DataSpring
- Abbreviation: CAQH
- Founded: July 22, 1998; 28 years ago
- Legal status: non-profit mutual benefit corporation
- Purpose: Health care, information technology
- Headquarters: Washington, D.C.
- Services: CAQH CORE; CAQH Solutions; CAQH Insights;
- CEO: Sarah Ahmad
- Website: www.dataspring.com
- Remarks: $42.2 million in assets (2017)

= DataSpring =

American non-profit organization

The Council for Affordable Quality Healthcare, Inc. (CAQH), now known as DataSpring, is a non-profit organization incorporated in California as a mutual benefit corporation. CAQH has since been merged into a Delaware corporation of the same name. It was first incorporated under the name Coalition for Affordable, Quality Healthcare, Inc., and then renamed the Council for Affordable Quality Healthcare, Inc. on August 8, 2002. It is based in Washington, D.C.

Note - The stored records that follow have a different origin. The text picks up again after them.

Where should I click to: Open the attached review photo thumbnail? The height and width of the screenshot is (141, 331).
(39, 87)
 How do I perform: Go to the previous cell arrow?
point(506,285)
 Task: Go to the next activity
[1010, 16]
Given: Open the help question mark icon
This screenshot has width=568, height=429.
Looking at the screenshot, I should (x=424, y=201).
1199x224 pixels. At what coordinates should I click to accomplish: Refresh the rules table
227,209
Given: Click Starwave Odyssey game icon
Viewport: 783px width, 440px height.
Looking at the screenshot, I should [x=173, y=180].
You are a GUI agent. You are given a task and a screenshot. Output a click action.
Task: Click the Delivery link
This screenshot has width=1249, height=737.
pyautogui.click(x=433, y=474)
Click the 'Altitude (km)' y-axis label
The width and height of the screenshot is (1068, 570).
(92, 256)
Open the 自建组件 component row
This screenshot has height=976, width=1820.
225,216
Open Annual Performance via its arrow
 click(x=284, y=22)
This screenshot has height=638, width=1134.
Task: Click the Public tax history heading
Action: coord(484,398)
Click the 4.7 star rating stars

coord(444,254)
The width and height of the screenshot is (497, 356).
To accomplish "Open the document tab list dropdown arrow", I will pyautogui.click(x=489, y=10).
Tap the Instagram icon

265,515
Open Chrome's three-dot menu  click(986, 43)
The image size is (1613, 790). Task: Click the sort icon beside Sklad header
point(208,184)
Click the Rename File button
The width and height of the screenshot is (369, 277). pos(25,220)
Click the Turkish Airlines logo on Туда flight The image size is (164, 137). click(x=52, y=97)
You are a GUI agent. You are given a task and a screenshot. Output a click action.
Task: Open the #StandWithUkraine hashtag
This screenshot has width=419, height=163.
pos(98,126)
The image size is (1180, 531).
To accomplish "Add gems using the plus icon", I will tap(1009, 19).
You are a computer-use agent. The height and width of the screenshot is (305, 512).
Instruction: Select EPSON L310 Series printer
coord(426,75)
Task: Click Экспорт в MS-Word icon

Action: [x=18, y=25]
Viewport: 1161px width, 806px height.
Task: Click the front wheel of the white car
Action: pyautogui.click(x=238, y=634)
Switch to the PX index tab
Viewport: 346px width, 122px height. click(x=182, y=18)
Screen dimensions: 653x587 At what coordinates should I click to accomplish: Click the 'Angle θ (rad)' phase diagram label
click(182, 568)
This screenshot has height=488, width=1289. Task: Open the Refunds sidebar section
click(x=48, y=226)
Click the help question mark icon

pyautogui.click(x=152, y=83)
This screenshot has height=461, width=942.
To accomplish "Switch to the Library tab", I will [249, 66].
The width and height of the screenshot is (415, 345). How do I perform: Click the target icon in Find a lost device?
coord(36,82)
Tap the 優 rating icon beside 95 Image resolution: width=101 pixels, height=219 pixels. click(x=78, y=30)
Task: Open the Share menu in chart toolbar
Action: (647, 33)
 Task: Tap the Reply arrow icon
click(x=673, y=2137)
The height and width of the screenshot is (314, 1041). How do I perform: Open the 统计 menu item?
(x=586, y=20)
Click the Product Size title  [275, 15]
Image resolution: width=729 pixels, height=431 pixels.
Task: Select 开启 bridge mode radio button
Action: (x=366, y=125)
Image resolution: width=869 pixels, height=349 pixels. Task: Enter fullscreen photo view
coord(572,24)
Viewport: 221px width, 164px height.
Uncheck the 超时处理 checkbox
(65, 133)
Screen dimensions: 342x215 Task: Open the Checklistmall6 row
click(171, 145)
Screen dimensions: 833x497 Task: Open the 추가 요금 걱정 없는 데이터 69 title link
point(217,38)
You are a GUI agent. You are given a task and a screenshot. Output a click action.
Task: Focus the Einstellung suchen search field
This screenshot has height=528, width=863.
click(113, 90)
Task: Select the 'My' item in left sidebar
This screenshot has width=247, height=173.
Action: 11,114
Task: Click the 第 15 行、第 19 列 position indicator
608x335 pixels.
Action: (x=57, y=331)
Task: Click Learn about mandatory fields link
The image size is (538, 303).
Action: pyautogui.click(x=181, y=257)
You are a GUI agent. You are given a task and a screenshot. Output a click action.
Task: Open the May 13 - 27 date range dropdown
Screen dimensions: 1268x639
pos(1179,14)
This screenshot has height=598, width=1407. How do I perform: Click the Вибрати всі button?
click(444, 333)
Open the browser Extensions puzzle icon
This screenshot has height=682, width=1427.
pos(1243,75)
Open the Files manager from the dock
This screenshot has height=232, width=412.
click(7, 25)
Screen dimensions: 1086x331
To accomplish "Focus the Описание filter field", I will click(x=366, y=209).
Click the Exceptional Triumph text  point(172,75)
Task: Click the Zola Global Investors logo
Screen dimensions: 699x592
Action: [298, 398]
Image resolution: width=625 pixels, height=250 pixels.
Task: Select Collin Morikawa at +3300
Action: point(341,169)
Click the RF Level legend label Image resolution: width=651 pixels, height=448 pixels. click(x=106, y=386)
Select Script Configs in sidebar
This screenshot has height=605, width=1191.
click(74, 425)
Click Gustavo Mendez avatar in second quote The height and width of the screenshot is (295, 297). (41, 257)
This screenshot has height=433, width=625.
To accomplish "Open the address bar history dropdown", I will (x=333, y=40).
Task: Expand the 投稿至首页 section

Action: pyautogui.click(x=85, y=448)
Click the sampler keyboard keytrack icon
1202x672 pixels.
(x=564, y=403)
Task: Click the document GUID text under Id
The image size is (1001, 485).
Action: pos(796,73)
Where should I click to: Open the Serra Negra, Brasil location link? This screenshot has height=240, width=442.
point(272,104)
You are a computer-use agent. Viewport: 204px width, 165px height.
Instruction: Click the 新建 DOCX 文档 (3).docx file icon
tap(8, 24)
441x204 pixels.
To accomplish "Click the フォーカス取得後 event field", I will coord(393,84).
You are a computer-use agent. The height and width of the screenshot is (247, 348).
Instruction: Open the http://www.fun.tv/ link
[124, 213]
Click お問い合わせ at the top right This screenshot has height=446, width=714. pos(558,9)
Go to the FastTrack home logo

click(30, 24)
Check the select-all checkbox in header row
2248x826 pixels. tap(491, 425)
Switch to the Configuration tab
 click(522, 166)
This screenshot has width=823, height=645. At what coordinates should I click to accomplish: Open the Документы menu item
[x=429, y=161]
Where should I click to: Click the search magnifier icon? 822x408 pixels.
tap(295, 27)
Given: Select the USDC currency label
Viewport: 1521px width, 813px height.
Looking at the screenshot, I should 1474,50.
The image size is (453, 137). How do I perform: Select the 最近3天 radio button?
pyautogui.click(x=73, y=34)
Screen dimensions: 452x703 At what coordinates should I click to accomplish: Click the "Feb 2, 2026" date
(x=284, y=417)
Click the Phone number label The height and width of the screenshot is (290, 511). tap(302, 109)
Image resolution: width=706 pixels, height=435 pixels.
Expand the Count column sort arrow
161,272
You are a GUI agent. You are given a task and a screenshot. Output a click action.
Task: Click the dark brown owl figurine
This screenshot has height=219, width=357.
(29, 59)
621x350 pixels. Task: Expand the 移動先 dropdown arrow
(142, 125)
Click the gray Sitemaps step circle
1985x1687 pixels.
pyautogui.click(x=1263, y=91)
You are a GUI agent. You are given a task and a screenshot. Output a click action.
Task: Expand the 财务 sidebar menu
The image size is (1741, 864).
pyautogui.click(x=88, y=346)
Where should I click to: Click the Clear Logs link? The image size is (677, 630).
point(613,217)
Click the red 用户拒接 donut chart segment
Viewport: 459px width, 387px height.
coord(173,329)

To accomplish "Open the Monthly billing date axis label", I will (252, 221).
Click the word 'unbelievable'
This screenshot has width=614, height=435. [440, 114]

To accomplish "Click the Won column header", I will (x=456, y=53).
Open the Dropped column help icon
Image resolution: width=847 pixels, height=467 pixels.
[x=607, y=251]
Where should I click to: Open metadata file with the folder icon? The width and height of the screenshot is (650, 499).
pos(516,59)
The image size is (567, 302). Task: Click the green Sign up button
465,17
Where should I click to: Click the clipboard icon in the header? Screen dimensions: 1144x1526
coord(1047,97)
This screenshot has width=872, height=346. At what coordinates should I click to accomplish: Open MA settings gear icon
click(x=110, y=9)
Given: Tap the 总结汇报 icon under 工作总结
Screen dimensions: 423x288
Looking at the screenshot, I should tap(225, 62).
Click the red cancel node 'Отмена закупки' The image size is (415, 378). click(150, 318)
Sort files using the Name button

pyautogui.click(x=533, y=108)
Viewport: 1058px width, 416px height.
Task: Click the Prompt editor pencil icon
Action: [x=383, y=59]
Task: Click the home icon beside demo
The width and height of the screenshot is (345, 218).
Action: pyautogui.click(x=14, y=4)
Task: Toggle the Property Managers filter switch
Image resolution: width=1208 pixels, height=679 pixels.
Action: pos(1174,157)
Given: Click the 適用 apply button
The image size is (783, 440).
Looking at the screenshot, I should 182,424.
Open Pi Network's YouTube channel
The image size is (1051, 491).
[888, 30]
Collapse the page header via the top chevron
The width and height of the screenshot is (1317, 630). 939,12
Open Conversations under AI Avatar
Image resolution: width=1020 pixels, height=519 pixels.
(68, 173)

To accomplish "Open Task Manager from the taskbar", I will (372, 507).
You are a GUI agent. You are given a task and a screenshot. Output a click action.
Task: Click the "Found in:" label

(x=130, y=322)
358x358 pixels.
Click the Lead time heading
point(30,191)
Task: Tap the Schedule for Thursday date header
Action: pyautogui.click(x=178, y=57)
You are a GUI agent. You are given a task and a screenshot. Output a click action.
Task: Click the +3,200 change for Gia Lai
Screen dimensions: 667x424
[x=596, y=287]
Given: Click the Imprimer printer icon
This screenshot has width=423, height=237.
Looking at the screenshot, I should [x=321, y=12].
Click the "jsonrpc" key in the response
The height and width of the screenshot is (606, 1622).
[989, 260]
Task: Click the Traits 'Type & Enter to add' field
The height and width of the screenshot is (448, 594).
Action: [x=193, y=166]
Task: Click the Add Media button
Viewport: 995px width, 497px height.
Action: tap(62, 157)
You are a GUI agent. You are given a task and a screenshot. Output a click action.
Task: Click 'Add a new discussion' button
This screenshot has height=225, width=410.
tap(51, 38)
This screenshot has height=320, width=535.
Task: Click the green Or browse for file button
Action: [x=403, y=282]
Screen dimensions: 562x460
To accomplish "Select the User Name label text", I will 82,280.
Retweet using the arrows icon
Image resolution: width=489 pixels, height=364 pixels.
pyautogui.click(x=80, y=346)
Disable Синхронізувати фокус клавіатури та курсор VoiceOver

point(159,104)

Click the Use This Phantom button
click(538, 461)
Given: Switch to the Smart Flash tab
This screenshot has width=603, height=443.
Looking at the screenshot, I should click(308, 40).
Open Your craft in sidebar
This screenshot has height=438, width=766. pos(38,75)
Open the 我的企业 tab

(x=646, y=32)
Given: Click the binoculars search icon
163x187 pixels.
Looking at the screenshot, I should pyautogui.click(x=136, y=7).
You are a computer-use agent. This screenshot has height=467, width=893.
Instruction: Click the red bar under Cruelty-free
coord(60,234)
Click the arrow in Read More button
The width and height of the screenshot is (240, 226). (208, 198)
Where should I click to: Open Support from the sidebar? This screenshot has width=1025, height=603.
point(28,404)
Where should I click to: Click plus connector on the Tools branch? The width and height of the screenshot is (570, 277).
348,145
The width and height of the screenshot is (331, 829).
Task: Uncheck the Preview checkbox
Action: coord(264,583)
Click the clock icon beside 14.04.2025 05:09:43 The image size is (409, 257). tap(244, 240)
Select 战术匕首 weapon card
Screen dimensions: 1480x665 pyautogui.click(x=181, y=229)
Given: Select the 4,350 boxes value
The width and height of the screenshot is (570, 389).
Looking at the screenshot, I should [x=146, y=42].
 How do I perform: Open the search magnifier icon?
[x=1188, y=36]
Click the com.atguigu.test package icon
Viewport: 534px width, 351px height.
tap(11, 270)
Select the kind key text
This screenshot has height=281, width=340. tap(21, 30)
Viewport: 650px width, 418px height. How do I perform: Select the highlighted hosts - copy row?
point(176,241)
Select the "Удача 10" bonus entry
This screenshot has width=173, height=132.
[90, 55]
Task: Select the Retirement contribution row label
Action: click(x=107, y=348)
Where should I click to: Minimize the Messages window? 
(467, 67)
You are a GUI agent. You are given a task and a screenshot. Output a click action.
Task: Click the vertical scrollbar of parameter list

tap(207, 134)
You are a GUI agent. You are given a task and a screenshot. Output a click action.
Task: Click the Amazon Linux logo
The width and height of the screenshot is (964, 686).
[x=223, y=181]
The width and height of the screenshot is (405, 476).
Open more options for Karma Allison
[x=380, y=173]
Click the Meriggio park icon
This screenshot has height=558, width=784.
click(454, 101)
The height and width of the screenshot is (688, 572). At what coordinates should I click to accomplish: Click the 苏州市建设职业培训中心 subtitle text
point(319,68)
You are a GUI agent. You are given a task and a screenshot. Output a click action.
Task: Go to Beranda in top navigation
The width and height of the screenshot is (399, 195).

CAQH was formed by a number of health insurance companies with the goal of creating a forum for healthcare industry stakeholders to discuss administrative burdens for physicians, patients, and payers.

== Membership ==
Members include Aetna, Anthem, America's Health Insurance Plans, AultCare, the BlueCross BlueShield Association, Blue Cross Blue Shield of Michigan, BlueCross BlueShield of North Carolina, BlueCross BlueShield of Tennessee, CareFirst BlueCross BlueShield, Centene Corporation, Cigna, Horizon Blue Cross Blue Shield of New Jersey, Humana, Kaiser Permanente and UnitedHealth Group.